— YOUR INSTRUCTIONS —
Give back all of the data exactly.

— STUDY MATERIAL —
⁂

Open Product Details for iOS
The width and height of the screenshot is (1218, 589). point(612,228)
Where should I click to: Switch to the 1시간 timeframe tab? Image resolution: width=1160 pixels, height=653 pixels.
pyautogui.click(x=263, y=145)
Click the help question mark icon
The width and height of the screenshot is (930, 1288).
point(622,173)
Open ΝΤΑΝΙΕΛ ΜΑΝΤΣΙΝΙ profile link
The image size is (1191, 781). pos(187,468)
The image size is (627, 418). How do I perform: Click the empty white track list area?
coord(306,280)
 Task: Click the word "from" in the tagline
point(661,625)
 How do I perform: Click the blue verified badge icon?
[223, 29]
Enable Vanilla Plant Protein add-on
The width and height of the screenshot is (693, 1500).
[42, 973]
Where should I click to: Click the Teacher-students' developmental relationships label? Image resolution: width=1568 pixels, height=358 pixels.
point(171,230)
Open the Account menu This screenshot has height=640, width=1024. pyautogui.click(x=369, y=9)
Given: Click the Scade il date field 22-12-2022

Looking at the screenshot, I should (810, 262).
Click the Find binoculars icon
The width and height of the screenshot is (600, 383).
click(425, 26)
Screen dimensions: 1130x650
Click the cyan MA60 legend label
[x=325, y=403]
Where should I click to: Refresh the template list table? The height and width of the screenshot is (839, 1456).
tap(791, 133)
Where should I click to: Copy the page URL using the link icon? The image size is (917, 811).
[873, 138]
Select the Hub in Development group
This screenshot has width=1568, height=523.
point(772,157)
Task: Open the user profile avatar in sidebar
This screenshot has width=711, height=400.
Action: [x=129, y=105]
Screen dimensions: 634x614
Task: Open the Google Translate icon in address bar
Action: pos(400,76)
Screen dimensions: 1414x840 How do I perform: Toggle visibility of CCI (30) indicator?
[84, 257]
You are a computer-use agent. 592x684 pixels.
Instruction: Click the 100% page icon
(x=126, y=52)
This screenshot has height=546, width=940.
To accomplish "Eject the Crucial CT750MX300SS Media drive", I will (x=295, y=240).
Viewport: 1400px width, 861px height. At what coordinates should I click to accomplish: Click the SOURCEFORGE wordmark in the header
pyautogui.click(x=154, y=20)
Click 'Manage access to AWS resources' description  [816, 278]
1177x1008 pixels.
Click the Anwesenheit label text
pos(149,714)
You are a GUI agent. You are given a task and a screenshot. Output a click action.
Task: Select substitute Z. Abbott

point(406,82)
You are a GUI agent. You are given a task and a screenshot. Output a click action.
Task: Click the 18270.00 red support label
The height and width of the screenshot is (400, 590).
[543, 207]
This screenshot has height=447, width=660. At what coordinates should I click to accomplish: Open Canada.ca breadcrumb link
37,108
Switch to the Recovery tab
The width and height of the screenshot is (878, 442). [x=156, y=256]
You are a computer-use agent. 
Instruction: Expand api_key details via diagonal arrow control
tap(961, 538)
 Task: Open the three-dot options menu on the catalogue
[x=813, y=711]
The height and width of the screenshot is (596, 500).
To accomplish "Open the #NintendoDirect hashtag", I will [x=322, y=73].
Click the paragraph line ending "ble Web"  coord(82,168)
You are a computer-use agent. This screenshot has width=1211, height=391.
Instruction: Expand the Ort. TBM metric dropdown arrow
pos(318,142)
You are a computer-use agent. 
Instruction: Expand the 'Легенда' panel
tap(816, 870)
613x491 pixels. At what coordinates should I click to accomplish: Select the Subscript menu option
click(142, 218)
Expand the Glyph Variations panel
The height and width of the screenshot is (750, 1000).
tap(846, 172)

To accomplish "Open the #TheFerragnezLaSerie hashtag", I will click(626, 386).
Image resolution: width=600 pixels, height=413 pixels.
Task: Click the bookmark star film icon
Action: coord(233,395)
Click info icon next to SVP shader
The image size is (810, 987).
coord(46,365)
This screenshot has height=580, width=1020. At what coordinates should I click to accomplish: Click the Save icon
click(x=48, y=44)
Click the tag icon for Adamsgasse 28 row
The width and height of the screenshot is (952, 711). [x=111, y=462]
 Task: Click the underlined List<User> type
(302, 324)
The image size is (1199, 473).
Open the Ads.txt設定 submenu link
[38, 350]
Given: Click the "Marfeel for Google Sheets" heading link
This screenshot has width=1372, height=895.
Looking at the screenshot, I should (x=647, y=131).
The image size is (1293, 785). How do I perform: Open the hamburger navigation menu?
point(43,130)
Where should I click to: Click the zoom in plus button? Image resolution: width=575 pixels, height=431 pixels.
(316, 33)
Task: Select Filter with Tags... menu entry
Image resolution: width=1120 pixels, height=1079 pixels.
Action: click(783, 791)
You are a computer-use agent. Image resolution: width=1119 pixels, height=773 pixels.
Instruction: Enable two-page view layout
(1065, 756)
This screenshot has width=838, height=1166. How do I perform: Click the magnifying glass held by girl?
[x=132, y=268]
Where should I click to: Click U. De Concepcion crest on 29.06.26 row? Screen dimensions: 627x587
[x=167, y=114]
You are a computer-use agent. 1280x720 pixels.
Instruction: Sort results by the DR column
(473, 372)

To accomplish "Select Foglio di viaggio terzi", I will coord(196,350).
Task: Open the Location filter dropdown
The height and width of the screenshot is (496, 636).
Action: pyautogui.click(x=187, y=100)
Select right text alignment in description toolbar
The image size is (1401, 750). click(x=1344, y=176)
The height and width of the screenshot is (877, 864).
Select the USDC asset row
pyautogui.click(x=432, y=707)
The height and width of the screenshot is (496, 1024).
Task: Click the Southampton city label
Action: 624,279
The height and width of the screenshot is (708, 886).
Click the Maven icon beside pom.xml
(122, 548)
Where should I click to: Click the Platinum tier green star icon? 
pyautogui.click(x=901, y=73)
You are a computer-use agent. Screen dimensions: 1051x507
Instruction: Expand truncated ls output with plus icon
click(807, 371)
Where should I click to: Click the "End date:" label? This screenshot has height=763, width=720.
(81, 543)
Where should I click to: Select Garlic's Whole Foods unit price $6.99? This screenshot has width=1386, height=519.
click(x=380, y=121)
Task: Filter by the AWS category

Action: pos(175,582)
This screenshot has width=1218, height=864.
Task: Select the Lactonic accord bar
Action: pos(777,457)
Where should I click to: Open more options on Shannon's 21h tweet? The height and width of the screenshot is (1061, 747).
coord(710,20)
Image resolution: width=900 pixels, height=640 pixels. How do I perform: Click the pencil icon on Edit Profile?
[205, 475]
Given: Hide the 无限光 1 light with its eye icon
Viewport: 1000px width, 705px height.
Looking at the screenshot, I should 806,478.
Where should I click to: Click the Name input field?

⁂

— ANSWER BOX —
Open Product Details for iOS
The width and height of the screenshot is (1218, 589). point(612,228)
Where should I click to: Switch to the 1시간 timeframe tab? Image resolution: width=1160 pixels, height=653 pixels.
pyautogui.click(x=263, y=145)
Click the help question mark icon
The width and height of the screenshot is (930, 1288).
point(622,173)
Open ΝΤΑΝΙΕΛ ΜΑΝΤΣΙΝΙ profile link
The image size is (1191, 781). pos(187,468)
The image size is (627, 418). How do I perform: Click the empty white track list area?
coord(306,280)
 Task: Click the word "from" in the tagline
point(661,625)
 How do I perform: Click the blue verified badge icon?
[223, 29]
Enable Vanilla Plant Protein add-on
The width and height of the screenshot is (693, 1500).
[42, 973]
Where should I click to: Click the Teacher-students' developmental relationships label? Image resolution: width=1568 pixels, height=358 pixels.
point(171,230)
Open the Account menu This screenshot has height=640, width=1024. pyautogui.click(x=369, y=9)
Given: Click the Scade il date field 22-12-2022

Looking at the screenshot, I should (810, 262).
Click the Find binoculars icon
The width and height of the screenshot is (600, 383).
click(425, 26)
Screen dimensions: 1130x650
Click the cyan MA60 legend label
[x=325, y=403]
Where should I click to: Refresh the template list table? The height and width of the screenshot is (839, 1456).
tap(791, 133)
Where should I click to: Copy the page URL using the link icon? The image size is (917, 811).
[873, 138]
Select the Hub in Development group
This screenshot has width=1568, height=523.
point(772,157)
Task: Open the user profile avatar in sidebar
This screenshot has width=711, height=400.
Action: [x=129, y=105]
Screen dimensions: 634x614
Task: Open the Google Translate icon in address bar
Action: pos(400,76)
Screen dimensions: 1414x840 How do I perform: Toggle visibility of CCI (30) indicator?
[84, 257]
You are a computer-use agent. 592x684 pixels.
Instruction: Click the 100% page icon
(x=126, y=52)
This screenshot has height=546, width=940.
To accomplish "Eject the Crucial CT750MX300SS Media drive", I will (x=295, y=240).
Viewport: 1400px width, 861px height. At what coordinates should I click to accomplish: Click the SOURCEFORGE wordmark in the header
pyautogui.click(x=154, y=20)
Click 'Manage access to AWS resources' description  [816, 278]
1177x1008 pixels.
Click the Anwesenheit label text
pos(149,714)
You are a GUI agent. You are given a task and a screenshot. Output a click action.
Task: Select substitute Z. Abbott

point(406,82)
You are a GUI agent. You are given a task and a screenshot. Output a click action.
Task: Click the 18270.00 red support label
The height and width of the screenshot is (400, 590).
[543, 207]
This screenshot has height=447, width=660. At what coordinates should I click to accomplish: Open Canada.ca breadcrumb link
37,108
Switch to the Recovery tab
The width and height of the screenshot is (878, 442). [x=156, y=256]
You are a computer-use agent. 
Instruction: Expand api_key details via diagonal arrow control
tap(961, 538)
 Task: Open the three-dot options menu on the catalogue
[x=813, y=711]
The height and width of the screenshot is (596, 500).
To accomplish "Open the #NintendoDirect hashtag", I will [x=322, y=73].
Click the paragraph line ending "ble Web"  coord(82,168)
You are a computer-use agent. This screenshot has width=1211, height=391.
Instruction: Expand the Ort. TBM metric dropdown arrow
pos(318,142)
You are a computer-use agent. 
Instruction: Expand the 'Легенда' panel
tap(816, 870)
613x491 pixels. At what coordinates should I click to accomplish: Select the Subscript menu option
click(142, 218)
Expand the Glyph Variations panel
The height and width of the screenshot is (750, 1000).
tap(846, 172)

To accomplish "Open the #TheFerragnezLaSerie hashtag", I will click(626, 386).
Image resolution: width=600 pixels, height=413 pixels.
Task: Click the bookmark star film icon
Action: coord(233,395)
Click info icon next to SVP shader
The image size is (810, 987).
coord(46,365)
This screenshot has height=580, width=1020. At what coordinates should I click to accomplish: Click the Save icon
click(x=48, y=44)
Click the tag icon for Adamsgasse 28 row
The width and height of the screenshot is (952, 711). [x=111, y=462]
 Task: Click the underlined List<User> type
(302, 324)
The image size is (1199, 473).
Open the Ads.txt設定 submenu link
[38, 350]
Given: Click the "Marfeel for Google Sheets" heading link
This screenshot has width=1372, height=895.
Looking at the screenshot, I should (x=647, y=131).
The image size is (1293, 785). How do I perform: Open the hamburger navigation menu?
point(43,130)
Where should I click to: Click the zoom in plus button? Image resolution: width=575 pixels, height=431 pixels.
(316, 33)
Task: Select Filter with Tags... menu entry
Image resolution: width=1120 pixels, height=1079 pixels.
Action: click(783, 791)
You are a computer-use agent. Image resolution: width=1119 pixels, height=773 pixels.
Instruction: Enable two-page view layout
(1065, 756)
This screenshot has width=838, height=1166. How do I perform: Click the magnifying glass held by girl?
[x=132, y=268]
Where should I click to: Click U. De Concepcion crest on 29.06.26 row? Screen dimensions: 627x587
[x=167, y=114]
You are a computer-use agent. 1280x720 pixels.
Instruction: Sort results by the DR column
(473, 372)

To accomplish "Select Foglio di viaggio terzi", I will coord(196,350).
Task: Open the Location filter dropdown
The height and width of the screenshot is (496, 636).
Action: pyautogui.click(x=187, y=100)
Select right text alignment in description toolbar
The image size is (1401, 750). click(x=1344, y=176)
The height and width of the screenshot is (877, 864).
Select the USDC asset row
pyautogui.click(x=432, y=707)
The height and width of the screenshot is (496, 1024).
Task: Click the Southampton city label
Action: 624,279
The height and width of the screenshot is (708, 886).
Click the Maven icon beside pom.xml
(122, 548)
Where should I click to: Click the Platinum tier green star icon? 
pyautogui.click(x=901, y=73)
You are a computer-use agent. Screen dimensions: 1051x507
Instruction: Expand truncated ls output with plus icon
click(807, 371)
Where should I click to: Click the "End date:" label? This screenshot has height=763, width=720.
(81, 543)
Where should I click to: Select Garlic's Whole Foods unit price $6.99? This screenshot has width=1386, height=519.
click(x=380, y=121)
Task: Filter by the AWS category

Action: pos(175,582)
This screenshot has width=1218, height=864.
Task: Select the Lactonic accord bar
Action: pos(777,457)
Where should I click to: Open more options on Shannon's 21h tweet? The height and width of the screenshot is (1061, 747).
coord(710,20)
Image resolution: width=900 pixels, height=640 pixels. How do I perform: Click the pencil icon on Edit Profile?
[205, 475]
Given: Hide the 无限光 1 light with its eye icon
Viewport: 1000px width, 705px height.
Looking at the screenshot, I should 806,478.
Where should I click to: Click the Name input field?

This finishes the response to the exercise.